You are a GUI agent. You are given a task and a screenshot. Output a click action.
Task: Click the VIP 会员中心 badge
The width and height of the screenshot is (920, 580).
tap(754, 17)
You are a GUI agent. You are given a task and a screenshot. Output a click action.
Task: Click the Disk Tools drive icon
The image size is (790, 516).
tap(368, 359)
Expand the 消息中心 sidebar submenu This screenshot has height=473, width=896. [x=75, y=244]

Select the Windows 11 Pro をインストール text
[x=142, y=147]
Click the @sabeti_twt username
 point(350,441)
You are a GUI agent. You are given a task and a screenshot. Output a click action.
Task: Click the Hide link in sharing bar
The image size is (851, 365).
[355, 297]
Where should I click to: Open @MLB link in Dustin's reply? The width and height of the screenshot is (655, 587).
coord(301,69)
#####
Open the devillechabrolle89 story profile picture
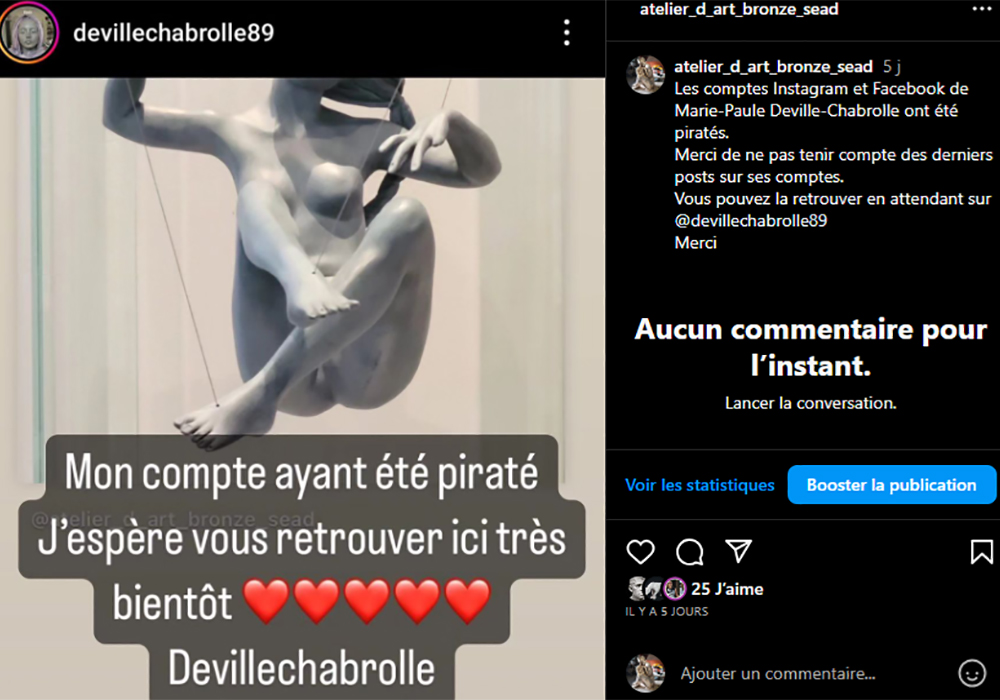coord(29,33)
#####
■ **Exercise**
For this task, write out exactly the lines of the entries above, starting at the line with "Task: Click the VIP 会员中心 badge" and ending at the line with "Task: Click the Hide link in sharing bar", both included, and no others.

■ **Answer for the task**
Task: Click the VIP 会员中心 badge
The width and height of the screenshot is (920, 580).
tap(754, 17)
You are a GUI agent. You are given a task and a screenshot. Output a click action.
Task: Click the Disk Tools drive icon
The image size is (790, 516).
tap(368, 359)
Expand the 消息中心 sidebar submenu This screenshot has height=473, width=896. [x=75, y=244]

Select the Windows 11 Pro をインストール text
[x=142, y=147]
Click the @sabeti_twt username
 point(350,441)
You are a GUI agent. You are given a task and a screenshot. Output a click action.
Task: Click the Hide link in sharing bar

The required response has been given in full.